Lampedusa, il sindaco: la tendopoli non si farà

L’annuncio di De Rubeis: “Abbiamo vinto, i Tir con le attrezzature torneranno a Porto Empedocle”

LAMPEDUSA. Non verrà allestita nell'area della ex base Loran di Lampedusa una tendopoli per ospitare gli immigrati. Lo ha annunciato il sindaco dell'isola Dino De Rubeis alle centinaia di abitanti che da questa mattina stanno manifestando al porto proprio contro la decisione del commissario straordinario per l'emergenza Giuseppe Caruso di allestire il campo.  “Abbiamo vinto - dice il sindaco - i tir con le tende rientreranno a Porto Empedocle, non si metterà neanche una tenda né alla Casa Fraternità né alla base Loran né da nessun'altra parte. Resteranno solo i bagni e le docce".  
Il sindaco ha poi annunciato che in giornata 200 immigrati partiranno con la nave per Porto Empedocle e altri 300 dovrebbero essere trasferiti con un ponte aereo.
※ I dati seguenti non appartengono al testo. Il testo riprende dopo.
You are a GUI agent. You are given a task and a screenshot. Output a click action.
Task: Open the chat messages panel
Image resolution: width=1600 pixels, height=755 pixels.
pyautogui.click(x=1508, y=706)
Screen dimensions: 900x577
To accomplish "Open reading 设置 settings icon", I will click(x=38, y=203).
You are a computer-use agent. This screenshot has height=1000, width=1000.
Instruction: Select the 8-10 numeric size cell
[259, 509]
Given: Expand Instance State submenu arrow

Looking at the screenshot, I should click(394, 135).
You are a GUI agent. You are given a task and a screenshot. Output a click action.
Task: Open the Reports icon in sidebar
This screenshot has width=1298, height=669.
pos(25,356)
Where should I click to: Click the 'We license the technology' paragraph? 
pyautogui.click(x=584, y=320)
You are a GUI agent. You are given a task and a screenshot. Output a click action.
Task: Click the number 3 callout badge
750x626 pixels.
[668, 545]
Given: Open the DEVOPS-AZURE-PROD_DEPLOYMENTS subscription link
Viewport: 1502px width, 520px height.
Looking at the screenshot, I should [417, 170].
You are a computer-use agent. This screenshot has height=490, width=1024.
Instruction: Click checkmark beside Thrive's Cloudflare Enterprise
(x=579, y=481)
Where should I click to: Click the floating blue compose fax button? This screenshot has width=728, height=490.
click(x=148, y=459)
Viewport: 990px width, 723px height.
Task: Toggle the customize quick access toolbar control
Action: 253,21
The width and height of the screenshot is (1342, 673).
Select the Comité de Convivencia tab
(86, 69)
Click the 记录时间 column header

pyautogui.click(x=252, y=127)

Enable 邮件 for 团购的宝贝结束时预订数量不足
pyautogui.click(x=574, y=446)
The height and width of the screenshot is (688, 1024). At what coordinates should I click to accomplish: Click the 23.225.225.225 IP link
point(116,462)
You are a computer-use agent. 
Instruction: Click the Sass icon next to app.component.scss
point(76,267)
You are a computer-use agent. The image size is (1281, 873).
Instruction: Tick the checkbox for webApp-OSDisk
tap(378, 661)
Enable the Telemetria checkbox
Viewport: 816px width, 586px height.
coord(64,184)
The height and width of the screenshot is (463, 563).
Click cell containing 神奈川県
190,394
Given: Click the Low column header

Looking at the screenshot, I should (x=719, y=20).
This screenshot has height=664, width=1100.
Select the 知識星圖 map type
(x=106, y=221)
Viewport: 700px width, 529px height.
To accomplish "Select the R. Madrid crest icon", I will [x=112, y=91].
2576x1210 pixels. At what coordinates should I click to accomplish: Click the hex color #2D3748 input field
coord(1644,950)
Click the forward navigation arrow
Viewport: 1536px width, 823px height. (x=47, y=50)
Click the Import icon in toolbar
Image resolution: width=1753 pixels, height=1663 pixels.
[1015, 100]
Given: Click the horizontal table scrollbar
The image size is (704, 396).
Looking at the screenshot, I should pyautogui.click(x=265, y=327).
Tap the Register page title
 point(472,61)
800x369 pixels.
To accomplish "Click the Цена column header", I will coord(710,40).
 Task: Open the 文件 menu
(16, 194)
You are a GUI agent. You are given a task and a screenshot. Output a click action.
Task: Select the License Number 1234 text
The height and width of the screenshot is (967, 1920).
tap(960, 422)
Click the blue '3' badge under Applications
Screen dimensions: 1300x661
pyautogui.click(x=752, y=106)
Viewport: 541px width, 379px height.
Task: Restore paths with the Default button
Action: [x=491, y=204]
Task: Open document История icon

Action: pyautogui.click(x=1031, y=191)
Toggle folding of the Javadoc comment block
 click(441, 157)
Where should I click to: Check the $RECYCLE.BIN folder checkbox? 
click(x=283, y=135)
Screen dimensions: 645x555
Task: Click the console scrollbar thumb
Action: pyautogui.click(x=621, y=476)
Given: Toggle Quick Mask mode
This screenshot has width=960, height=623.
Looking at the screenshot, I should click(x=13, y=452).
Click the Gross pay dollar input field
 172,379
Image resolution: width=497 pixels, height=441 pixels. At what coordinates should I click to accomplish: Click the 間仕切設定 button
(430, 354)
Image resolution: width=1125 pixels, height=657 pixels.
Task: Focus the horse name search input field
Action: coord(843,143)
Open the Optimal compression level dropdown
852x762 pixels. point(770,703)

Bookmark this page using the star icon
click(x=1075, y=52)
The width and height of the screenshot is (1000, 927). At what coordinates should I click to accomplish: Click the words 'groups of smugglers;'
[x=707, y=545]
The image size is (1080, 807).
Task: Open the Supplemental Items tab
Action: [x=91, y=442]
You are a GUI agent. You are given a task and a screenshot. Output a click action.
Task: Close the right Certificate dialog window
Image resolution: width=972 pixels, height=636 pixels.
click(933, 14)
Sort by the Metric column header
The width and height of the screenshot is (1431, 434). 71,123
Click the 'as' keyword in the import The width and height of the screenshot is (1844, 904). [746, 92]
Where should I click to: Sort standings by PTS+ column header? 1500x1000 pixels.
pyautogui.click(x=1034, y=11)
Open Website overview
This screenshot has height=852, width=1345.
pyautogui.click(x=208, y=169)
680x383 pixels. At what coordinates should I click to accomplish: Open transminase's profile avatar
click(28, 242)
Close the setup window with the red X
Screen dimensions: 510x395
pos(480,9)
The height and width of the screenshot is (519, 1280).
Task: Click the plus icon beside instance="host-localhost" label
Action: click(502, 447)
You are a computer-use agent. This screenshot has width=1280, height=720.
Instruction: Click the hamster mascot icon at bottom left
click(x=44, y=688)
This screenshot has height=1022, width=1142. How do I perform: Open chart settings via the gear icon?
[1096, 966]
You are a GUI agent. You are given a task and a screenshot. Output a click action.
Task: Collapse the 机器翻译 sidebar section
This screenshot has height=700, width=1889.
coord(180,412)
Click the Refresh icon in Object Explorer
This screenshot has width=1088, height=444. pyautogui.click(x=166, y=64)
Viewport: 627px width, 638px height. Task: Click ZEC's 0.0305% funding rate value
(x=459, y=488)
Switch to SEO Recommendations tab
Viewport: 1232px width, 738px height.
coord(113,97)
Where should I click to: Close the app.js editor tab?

La richiesta avanzata dagli abitanti è che, se nei prossimi giorni dovessero verificarsi ulteriori avvistamenti di migranti, le motovedette di Guardia di finanza e Capitaneria trasferiscano gli immigrati direttamente sulla terra ferma. "C'é il rischio che Lampedusa esploda - afferma De Rubeis - siamo stanchi, lo Stato deve farsi carico di questa emergenza".